MATERIAL SHOWN below:
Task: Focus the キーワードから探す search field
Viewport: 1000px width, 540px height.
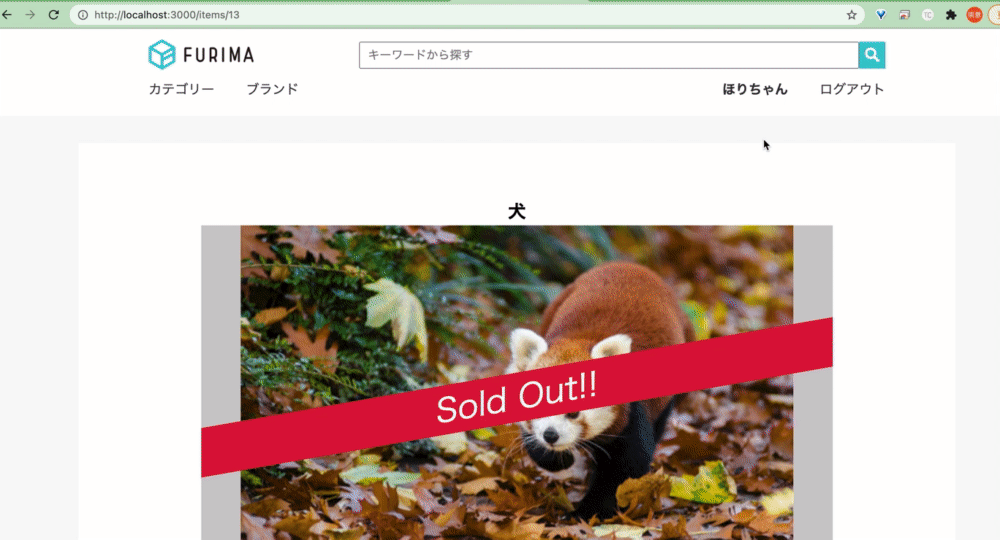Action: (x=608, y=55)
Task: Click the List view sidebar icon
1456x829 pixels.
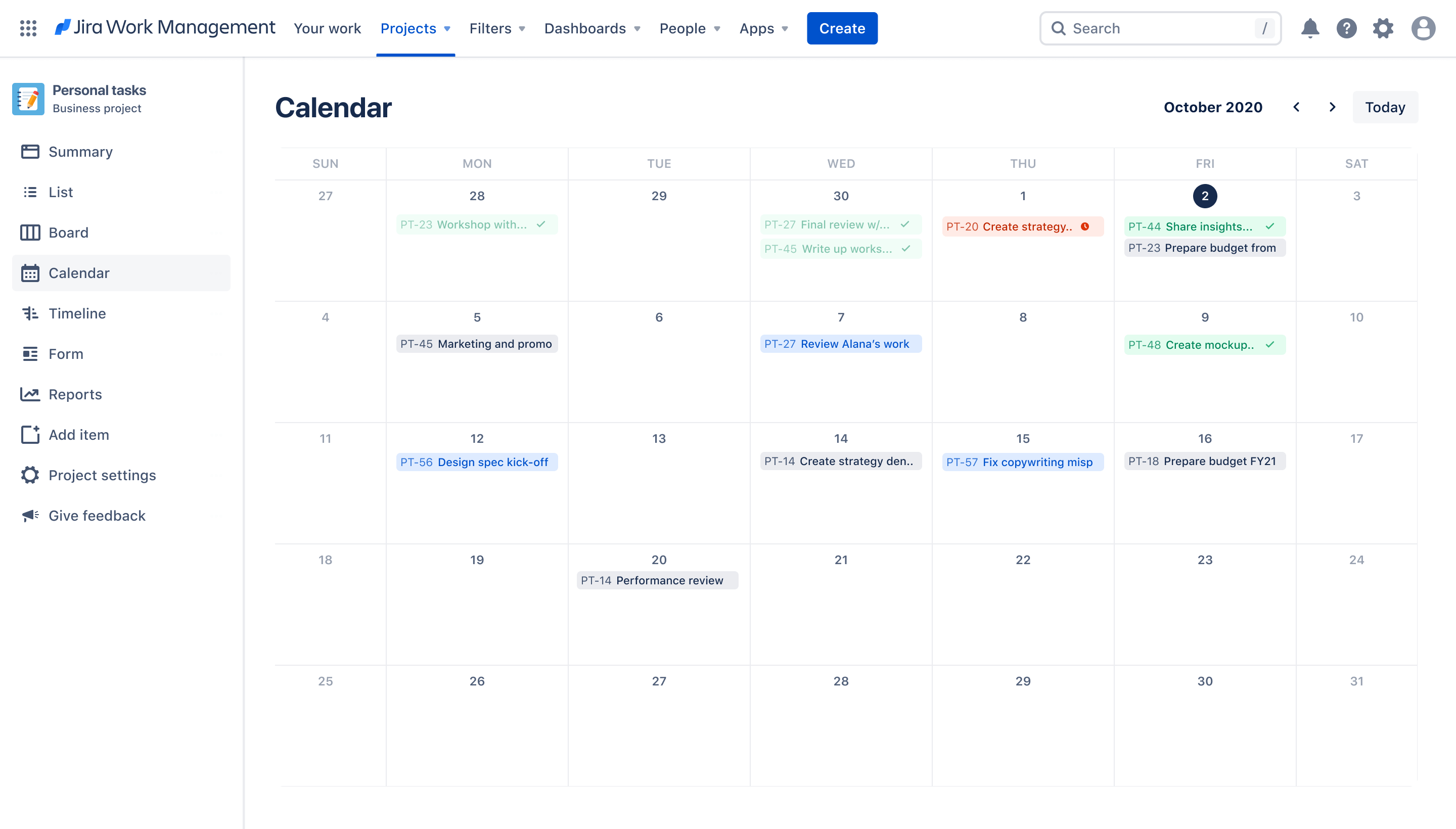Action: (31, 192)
End of MATERIAL SHOWN.
**WORK REQUIRED**
Look through the entries above; copy every line holding the string "Task".

**ANSWER FOR THIS EXERCISE**
Task: Focus the キーワードから探す search field
Task: Click the List view sidebar icon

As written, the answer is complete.